For example, it is obvious from the very first few pages of the book, that the author and her characters have a keen interest in fashion. Senegalese women are known for their fascination with stylishness and the author is no exception. She does not miss an opportunity to describe at length what people wear, starting with Tante Lika, the main character, whose physical traits are dealt with in a couple of lines, while her attire is described at length over two pages. We learn the colour of her caftans, the size of her blouses, the type of head-scarf she dons, the shoes she wears, and the jewellery she likes. No details are spared and further features are added as we move along. Matters of clothing are relevant to all the significant events marking the family calendar. They play an important role in the courting of Rokhaya by young suitors: the Saint-Charles celebrations at Goree Island and Léna's marriage. What you wear unequivocally determines who you are.
Food is also an important item for both Tante Lika and the narrator. Traditionally, Lebous have been fishermen and their close association with the sea has continued over the colonial period. Although an increasing number of men found employment with the French army and the colonial administration, children still go regularly to the sea shores to collect seafood; and a large plate of rice and fish remains the staple of the family. However, when Tante Lika moves into the old family house with her husband Pa Driss who is a carpenter after the death of her eldest brother and his wife in the early 1930s fishing gear and oars are replaced by her husband's chisels and jointers. The old fishermen's home and its inhabitants are adapting to change, but on big occasions such as Léna's marriage, Lebous traditions re-surface. Time-honoured solidarities are called upon and a great variety of food is prepared by numerous helping hands. A few pages describing the preparation of a gigantic amount of victuals and beverages for the guests invited to the ceremony, evoke nicely "a spectacle surrounded with the smell of ginger, dumplings, "goongo", frankincense, henna, and even "keteraan" perfume". (p.86)
Added to details about clothes and food, a precise description of Dakar's landmarks and roads reinforces the impression or the illusion that the narrator's story is unequivocally embedded in reality. Tante Lika's Dakar is not a dot on the map, but blocks of real houses and buildings within a warren of dirt roads which are no secret to her: "Once outside on the footpath, Lika chose a direction following the inspiration of the day. Sometimes it was heading towards the suburbs Hock and Guy Mariama where one can find, some people say, the location of a very old cemetery. Striding along the street until the intersection of Victor Hugo Road and the Boulevard of the Republic, she liked to stop and to observe, with a smile, a block of houses still asleep and facing the Maginot Avenue on the right hand side [...] Sometimes, choosing to change her route, Lika took the opposite direction in order to smell the flowers, the lawn and the dew at the Grand Conseil's garden. She walked around it, stopping in the vicinity of the Roume Avenue to glimpse, through the fence, at "Monsieur" Faidherbe, standing on his pedestal". (pp.33-34)
Against this background, the characters also give an inkling that this family chronicle belongs to history rather than fiction.
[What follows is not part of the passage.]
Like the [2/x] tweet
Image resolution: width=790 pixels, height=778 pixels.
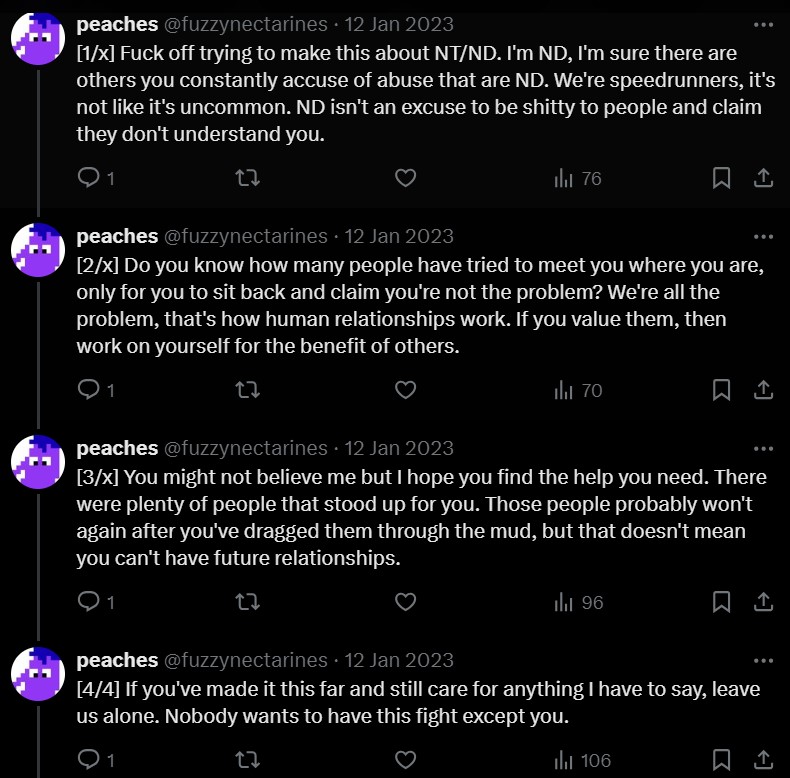coord(405,390)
They are not part of a complicated literary plot and their presence in the narration seems to have a unique purpose: telling the story of ordinary people in days of yore: "Neighbours were considered as parents. When misfortune struck, they were the first to come rushing to your rescue. They were sharing all your joys and pains, and you did the same. Your children were theirs, and theirs yours. Collaboration with others was candid, pleasant, and it ensured spontaneous and reciprocal assistance, emotional and material, in a quite informal yet very effective way." (p.21)
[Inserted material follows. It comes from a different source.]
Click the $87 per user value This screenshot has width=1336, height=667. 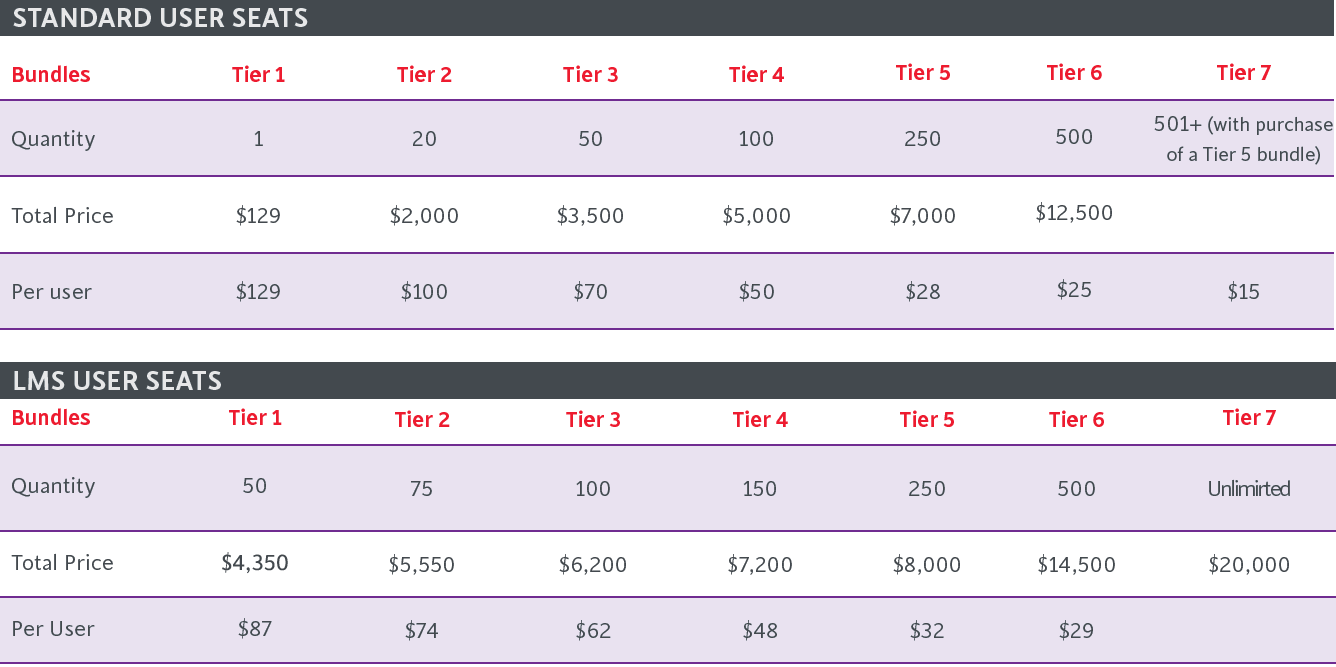pyautogui.click(x=255, y=628)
Thus Tante Lika's unflinching attention to the needs of her neighbours and dedication to others. She makes no difference between her own progeny, her nephews and other children sojourning under her roof. She considers all of them as hers, including her daughters-in-law who settle in the house when her boys get married. According to the narrator, they all live together like a big happy family; and on the whole, they certainly did. However, a few features of this old-time communal life reveal some aspects of social intercourse that ruffle modern sensibility. The differential treatment between genders and the open favouritism shown to boys is certainly the most striking.
Different weaning practices according to gender is only one of the prejudices born of a social order that did not condone gender equality. As the narrator says: "From the time of weaning from breastfeeding, the little boy will be advantaged compared to a girl. He will get a rich and varied diet much earlier, as he has to become physically stronger and intellectually superior to his future partner over whom he will have to assert his ascendancy". (p.27) And this lack of equity is perpetuated throughout the life of the individuals: when Rokhaya and her brothers are sharing the proceeds of the seafood sold on the beach, " the money was divided immediately, but never equally. The boys always kept more than their due: the lion's share, as it were!... but Rokhaya never complained". (p.40) In similar fashion, when Rokhaya's brother who is now a young man arrives home unexpectedly with half a dozen friends and asks for a good dish of rice and fish, Tante Lika serves her husband his share of the family dinner and gives the rest to the young men to enjoy while plain rice is hastily cooked for the women and the children. (p.82)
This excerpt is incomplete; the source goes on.